- EXERCISE REQUIREMENTS
How many lines in the records below contain the word "agent"? Reply with that number only.

- INFORMATION SHOWN
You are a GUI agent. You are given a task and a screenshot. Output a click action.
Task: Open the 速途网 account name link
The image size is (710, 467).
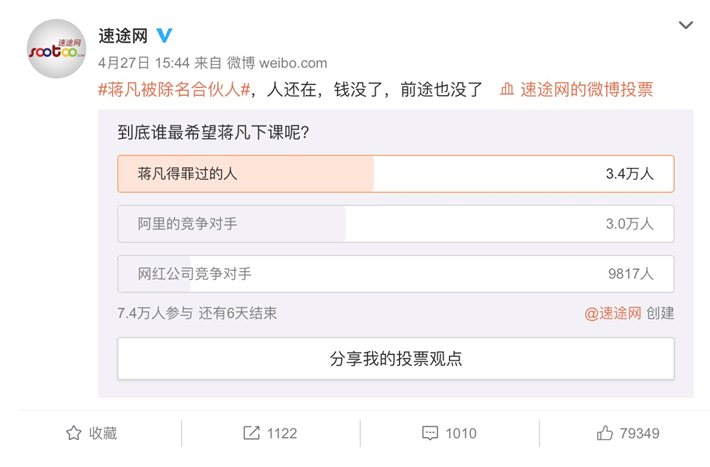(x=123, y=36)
---
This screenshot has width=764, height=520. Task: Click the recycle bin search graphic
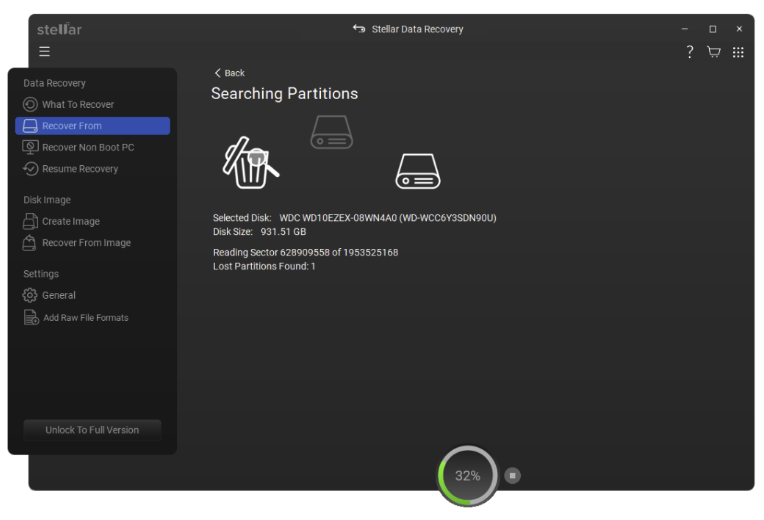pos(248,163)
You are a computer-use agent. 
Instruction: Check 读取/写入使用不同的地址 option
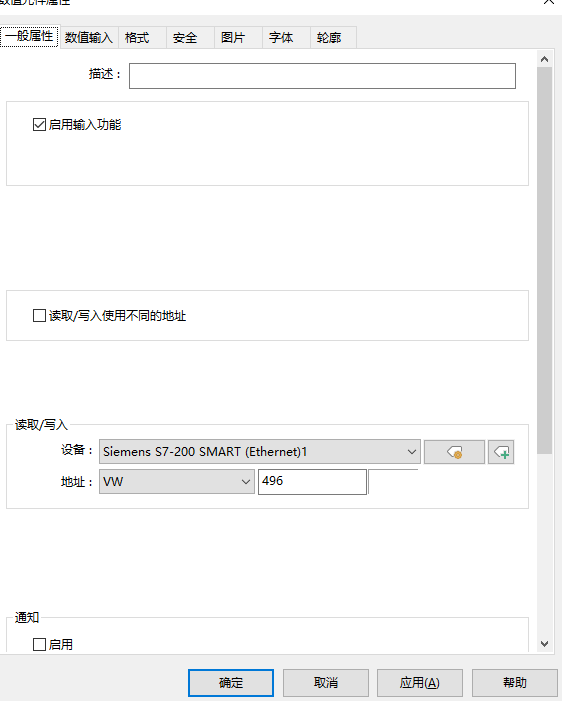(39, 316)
* * *
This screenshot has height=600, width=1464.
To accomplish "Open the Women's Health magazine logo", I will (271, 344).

- SOLUTION TO THE PROBLEM
2